**What the task requires**. Please output all of the entries exactly and omit any images they hold.

**Data supplied**.
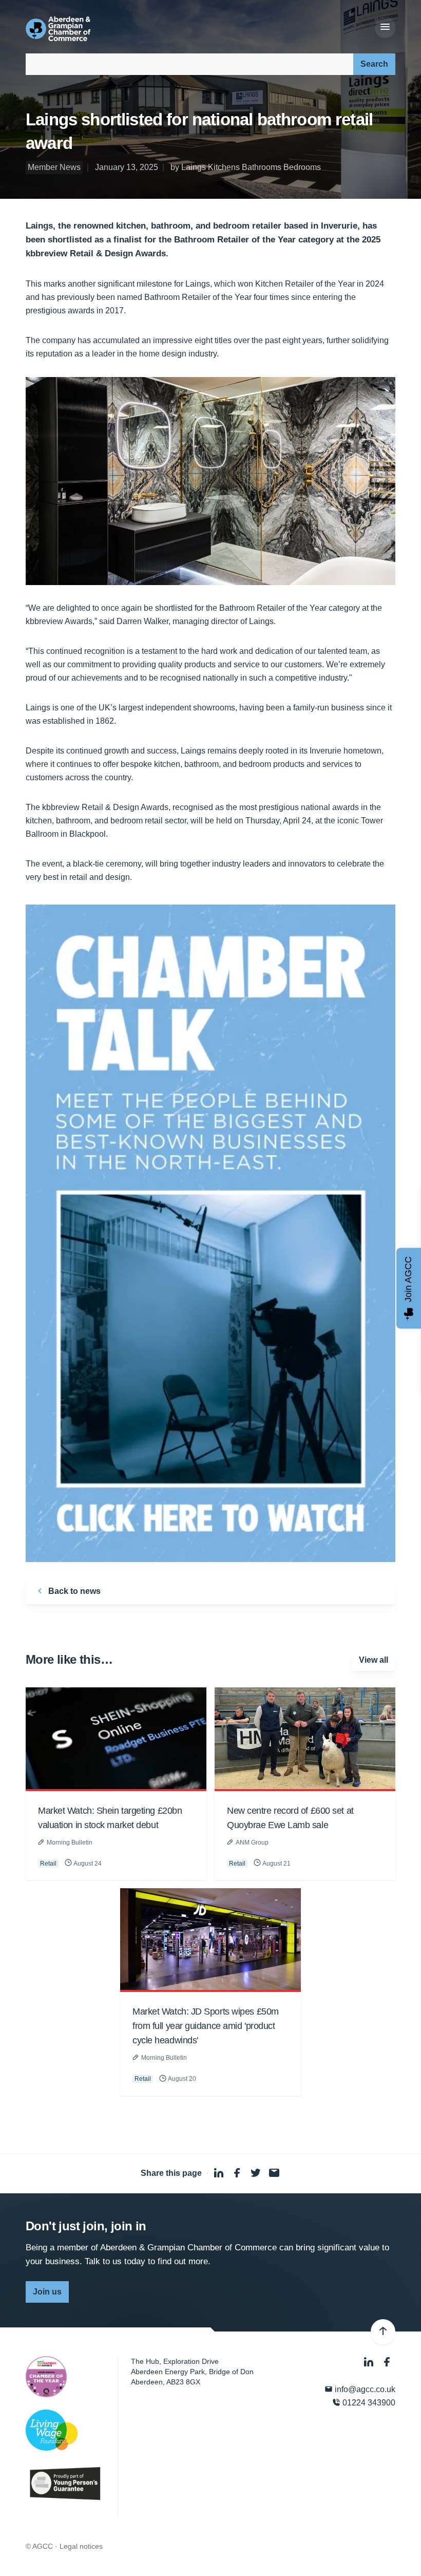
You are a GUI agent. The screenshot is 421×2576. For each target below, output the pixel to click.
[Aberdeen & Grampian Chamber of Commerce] (58, 28)
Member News (54, 167)
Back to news (73, 1591)
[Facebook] (387, 2362)
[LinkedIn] (369, 2362)
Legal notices (81, 2546)
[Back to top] (383, 2332)
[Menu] (385, 27)
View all (373, 1660)
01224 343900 (367, 2402)
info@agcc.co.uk (364, 2389)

**Task result**.
You are a GUI agent. The screenshot is 421×2576. For each target below, output the pixel to click.
[Aberdeen & Grampian Chamber of Commerce] (58, 28)
Member News (54, 167)
Back to news (73, 1591)
[Facebook] (387, 2362)
[LinkedIn] (369, 2362)
Legal notices (81, 2546)
[Back to top] (383, 2332)
[Menu] (385, 27)
View all (373, 1660)
01224 343900 (367, 2402)
info@agcc.co.uk (364, 2389)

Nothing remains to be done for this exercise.